Studies on proteins of animal ribosomes XXIV. Localisation of proteins in ribosomal subunits of rat liver studied by chemical substitution with p-nitrophenyl acetate and methyl acetimidate

Abstract

The reaction of [ 3H] p-nitrophenyl acetate (NPA) or [ 14C]methyl acetimidate (MAI) with amino groups of ribosomal proteins from the rate has been studied. A comparison has been made between the reactivity of the proteins in situ in the ribosomal subunit with that of isolated protein mixtures. In the small subunit reactivity compared with the protein mixture was only 10–65% in the case of NPA but 45 to more than 100% in the case of MAI. In the large subunit reactivity to MAI was 10–60% that of the isolated protein mixture. This suggests that the large subunit has a denser structure than the small one.

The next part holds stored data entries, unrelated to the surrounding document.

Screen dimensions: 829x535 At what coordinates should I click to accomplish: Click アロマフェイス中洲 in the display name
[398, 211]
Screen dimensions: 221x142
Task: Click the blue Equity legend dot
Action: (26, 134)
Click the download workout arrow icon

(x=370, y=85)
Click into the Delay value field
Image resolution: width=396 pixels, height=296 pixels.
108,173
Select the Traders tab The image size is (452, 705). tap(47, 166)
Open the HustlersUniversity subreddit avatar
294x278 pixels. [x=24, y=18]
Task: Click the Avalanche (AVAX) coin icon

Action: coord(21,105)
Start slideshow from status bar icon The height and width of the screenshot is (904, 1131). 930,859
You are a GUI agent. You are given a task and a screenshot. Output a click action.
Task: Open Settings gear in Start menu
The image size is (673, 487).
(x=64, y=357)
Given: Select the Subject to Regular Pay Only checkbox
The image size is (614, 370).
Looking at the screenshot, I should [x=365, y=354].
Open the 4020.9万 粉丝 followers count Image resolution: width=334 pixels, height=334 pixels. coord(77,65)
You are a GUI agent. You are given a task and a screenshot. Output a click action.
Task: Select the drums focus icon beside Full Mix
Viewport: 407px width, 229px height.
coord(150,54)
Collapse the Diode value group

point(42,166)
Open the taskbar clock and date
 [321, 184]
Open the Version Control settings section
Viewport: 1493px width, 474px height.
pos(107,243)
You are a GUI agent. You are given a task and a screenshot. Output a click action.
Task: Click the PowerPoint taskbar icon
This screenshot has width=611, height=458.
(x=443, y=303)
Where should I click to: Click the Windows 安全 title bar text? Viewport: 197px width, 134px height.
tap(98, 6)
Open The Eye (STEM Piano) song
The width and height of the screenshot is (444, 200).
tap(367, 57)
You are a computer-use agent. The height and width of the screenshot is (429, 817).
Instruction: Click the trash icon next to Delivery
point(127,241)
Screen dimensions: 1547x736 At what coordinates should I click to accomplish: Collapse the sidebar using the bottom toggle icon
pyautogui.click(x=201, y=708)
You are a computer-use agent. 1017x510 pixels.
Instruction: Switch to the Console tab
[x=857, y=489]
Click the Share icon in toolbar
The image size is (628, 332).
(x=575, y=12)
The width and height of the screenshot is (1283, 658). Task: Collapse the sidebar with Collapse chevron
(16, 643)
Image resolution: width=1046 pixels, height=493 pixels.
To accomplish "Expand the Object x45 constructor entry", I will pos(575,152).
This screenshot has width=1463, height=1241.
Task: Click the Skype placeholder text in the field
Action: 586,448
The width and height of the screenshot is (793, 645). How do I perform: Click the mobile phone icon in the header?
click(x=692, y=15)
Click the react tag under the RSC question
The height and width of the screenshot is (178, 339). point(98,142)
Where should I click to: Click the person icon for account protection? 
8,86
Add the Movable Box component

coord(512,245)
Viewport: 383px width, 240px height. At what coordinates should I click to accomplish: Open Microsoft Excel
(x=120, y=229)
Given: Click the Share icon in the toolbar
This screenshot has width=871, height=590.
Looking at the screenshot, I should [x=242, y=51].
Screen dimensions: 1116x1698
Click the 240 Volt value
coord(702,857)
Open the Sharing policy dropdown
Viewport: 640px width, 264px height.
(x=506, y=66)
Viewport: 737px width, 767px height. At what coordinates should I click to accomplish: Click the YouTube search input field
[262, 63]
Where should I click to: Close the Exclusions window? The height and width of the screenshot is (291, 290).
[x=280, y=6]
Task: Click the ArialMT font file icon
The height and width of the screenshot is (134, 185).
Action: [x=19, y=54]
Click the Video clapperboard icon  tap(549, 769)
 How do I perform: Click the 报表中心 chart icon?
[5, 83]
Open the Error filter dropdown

In agreement with earlier experiments with iodoacetamide the proteins S2, 5, 7, 8, 10 and 13 of the small subunit and L15, 17, 20, 24, 25, 27, 29, 33, 34, 35 and 38 in the large subunit are quite accessible while proteins S9, 14, 19, 20, 24, 25, 27, 29 and 30 of the small subunit and L1, 7, 8, 10, 11, 19, 28, 31 and 32 of the large one are relatively inaccessible.